Cela voudrait-il dire que, plus de 5 ans après les émeutes, il fait bon vivre à Villiers-le-Bel ? Dès que vous parlez avec les jeunes - un habitant sur trois a moins de 20 ans - la réalité est toute autre. Derrière cette façade, ils vous disent que la réputation de leur ville colle à la peau.
Le témoignage d'Anselme Darian. Un jeune homme de 32 ans, qui va bientôt débuter une formation dans la mécanique. Mais il a passé de nombreuses années au chômage...
"Quand on dit qu'on vient de Villiers-le-Bel, les gens tiltent tout de suite émeutes ! Ils se demandent si ce gars ne va foutre la merde, casser le magasin... La plupart du temps, il n'y a pas de réponse. Je me fais passer pour un gars d'Arnouville ! Ca n'a pas encore marché pour moi, mais ça passe mieux, ça va suivre ! Même auprès des filles je me fais parfois passer pour un gars d'Arnouville ! Et ça marche ! (Rires.)"
On en plaisante, mais la réalité de Villiers-le-Bel c'est quand même presque un jeune sur trois au chômage. C'est pour ça que certains se sont dit qu'ils ne pouvaient compter que sur eux-mêmes pour trouver du boulot. C'est le cas de Thibault Baka, 29 ans. Aujourd'hui, écrivain. Juste après les émeutes, il a monté une entreprise de consulting. Avec un seul souci : tenir un langage de vérité aux jeunes .
"Le discours qu'on avait n'était pas formaté : je n'hésitais pas à dire à un jeune qu'il ne pourrait pas travailler avec un casier judiciaire. Je ne les faisais pas rêver : quand ils n'étaient pas embauchables, je leur conseillais d'ouvrir leurs sociétés, même sans diplômes. Je leur montrais combien de patrons du CAC 40 n'ont pas de diplômes."
Après avoir placé une trentaine de jeunes dans le monde du travail en quelques mois, l'entreprise de Thibault a fermé, faute de financements.

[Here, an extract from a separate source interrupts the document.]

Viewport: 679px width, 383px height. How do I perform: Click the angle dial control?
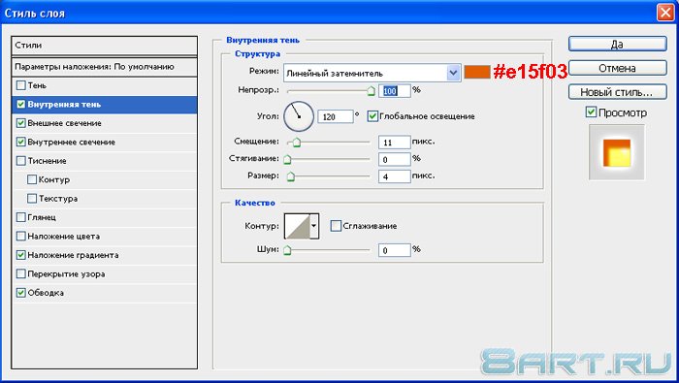[x=299, y=116]
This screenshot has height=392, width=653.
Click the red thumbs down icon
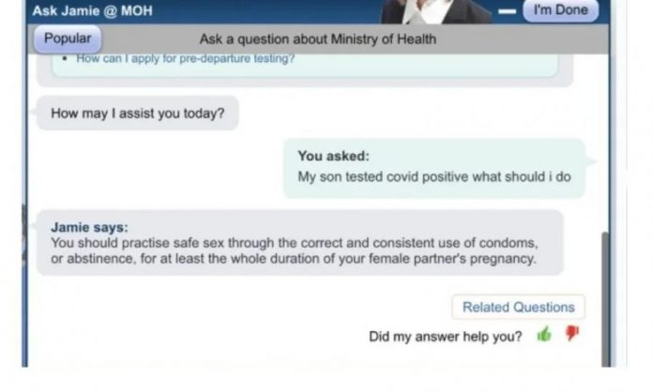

>> L’article complet d’Europe1.fr
http://www.europe1.fr/France/La-jeunesse-de-Villiers-le-Bel-6-ans-apres-1541735/
Les relations sont-elles apaisées avec les policiers ? Ils n'ont jamais vraiment fait la paix avec eux, disent les jeunes. Bien sûr, depuis 2008, il y a une vingtaine de policiers de proximité en plus, dans les quartiers. Les habitants reconnaissent d'ailleurs qu'ils désamorcent pas mal de situations. Mais Romaric M'Passi, un jeune commercial de 25 ans explique que c'était toujours aussi tendu avec les policiers des équipes d'intervention.
"La jeunesse de Villiers-le-Bel ne se sent pas en sécurité quand ils sont là. La pression de la police est énorme, la même qu'en 2007. On les voit matin, midi, soir. Ils attendent quoi ? Qu'on craque ? Qu'on vienne à la forteresse dans laquelle on vient porter plainte ? Leur combat est inutile ! Qu'ils arrêtent de se frapper la tête contre les murs, qu'ils viennent dialoguer !"
Hier, quand j'ai posé la question sur la possibilité de nouvelles émeutes aujourd’hui, un éducateur qui suit les jeunes de Villiers-le-Bel depuis 22 ans m'a répondu : "Bien sûr et je pense même que ça serait même pire." Signe que la situation reste encore un peu fragile : le maire n'a pas souhaité nous répondre, il n'a pas voulu prendre la parole au premier jour de ce procès.